→ WHAT YOU ARE ASKED TO DO
Leaving out all pictures, restate word for word the lines from the one with "Task: Open the Admitad's Life header link" through the last line of the entries.

→ RECORD EXCERPTS
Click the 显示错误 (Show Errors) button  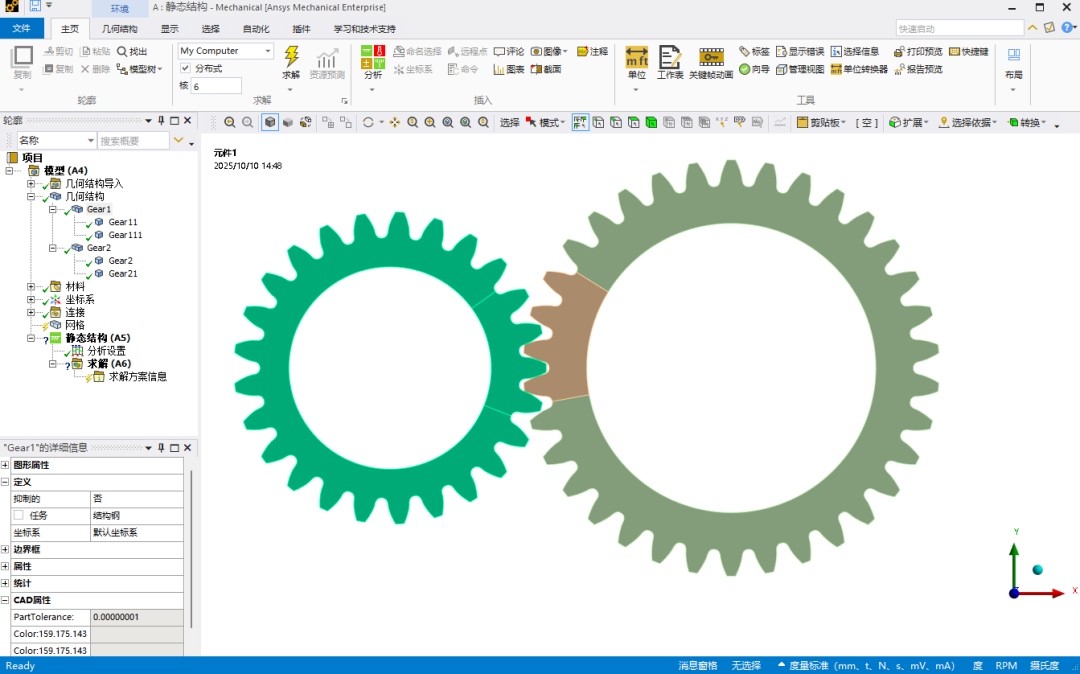pyautogui.click(x=798, y=51)
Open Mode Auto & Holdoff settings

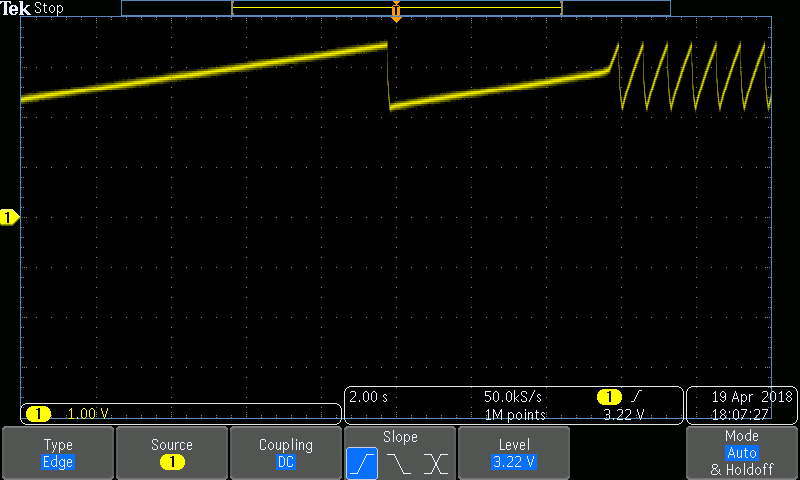(742, 453)
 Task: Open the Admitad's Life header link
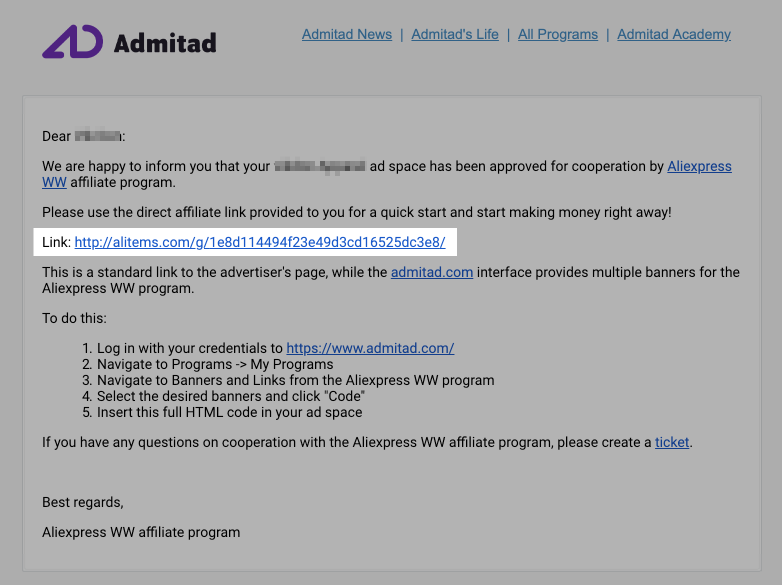[x=455, y=34]
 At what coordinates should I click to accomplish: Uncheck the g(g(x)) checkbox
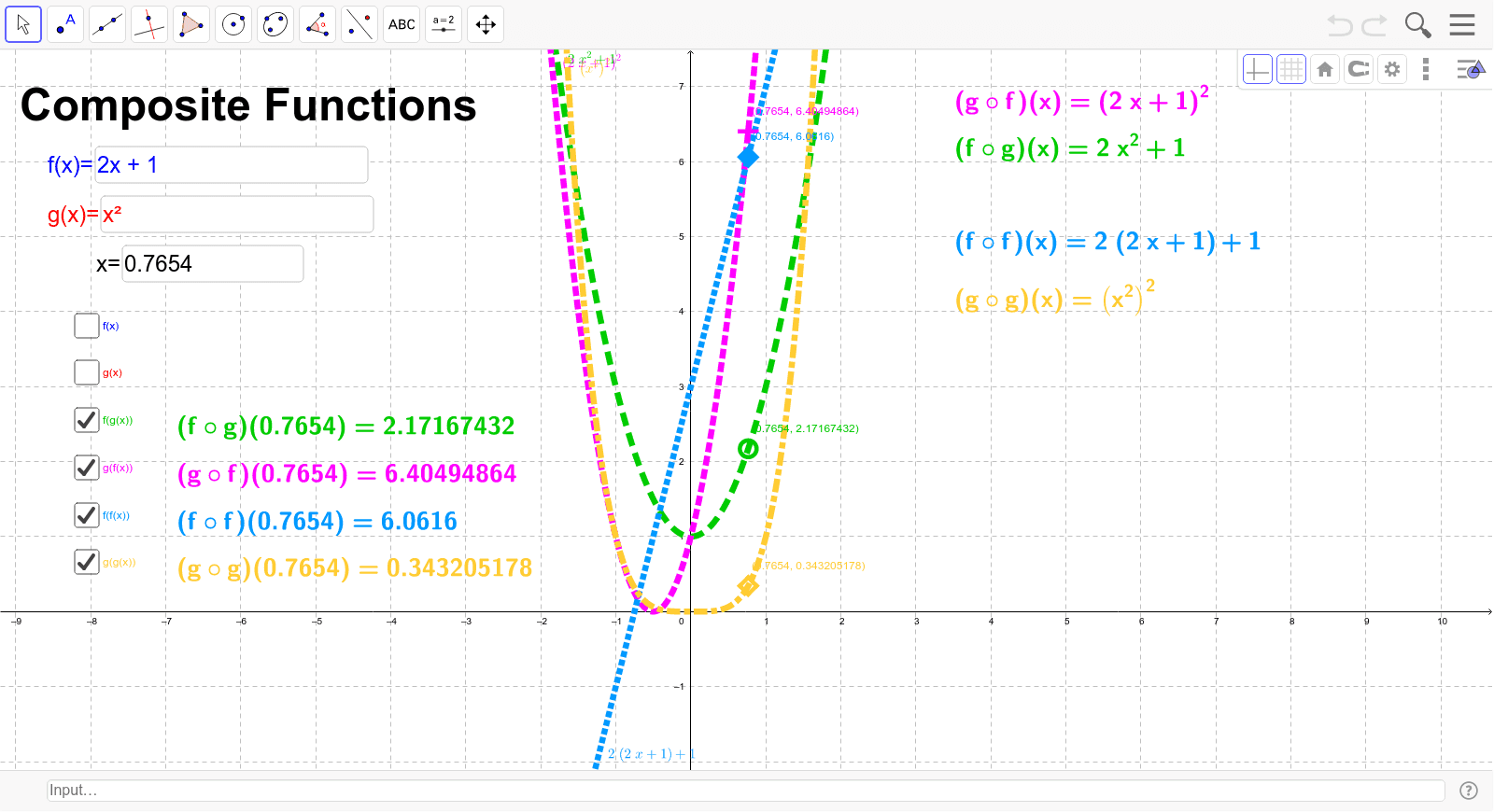[x=87, y=562]
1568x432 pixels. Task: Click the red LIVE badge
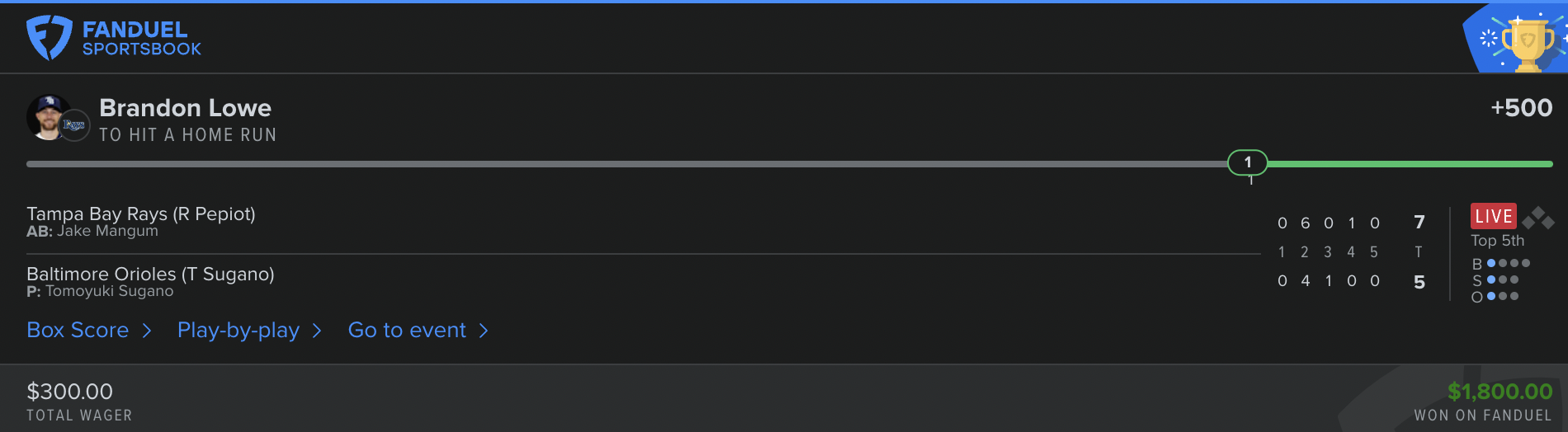pos(1494,216)
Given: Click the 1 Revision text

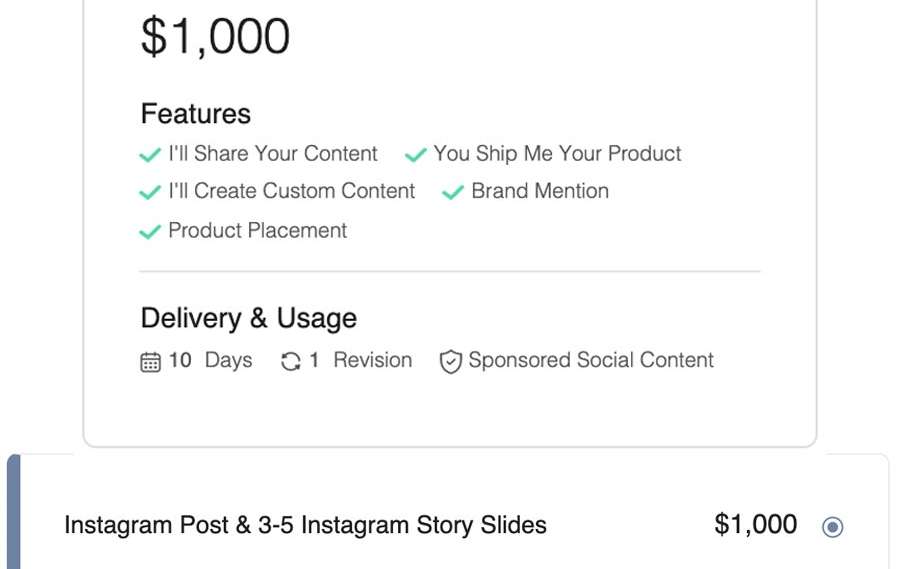Looking at the screenshot, I should (x=360, y=360).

→ OUTPUT OF THE TASK
 Task: Open the Admitad's Life header link
[x=455, y=34]
 At what coordinates should I click to accomplish: Uncheck the g(g(x)) checkbox
[x=87, y=562]
1568x432 pixels. Task: Click the red LIVE badge
pos(1494,216)
Given: Click the 1 Revision text

Looking at the screenshot, I should (x=360, y=360).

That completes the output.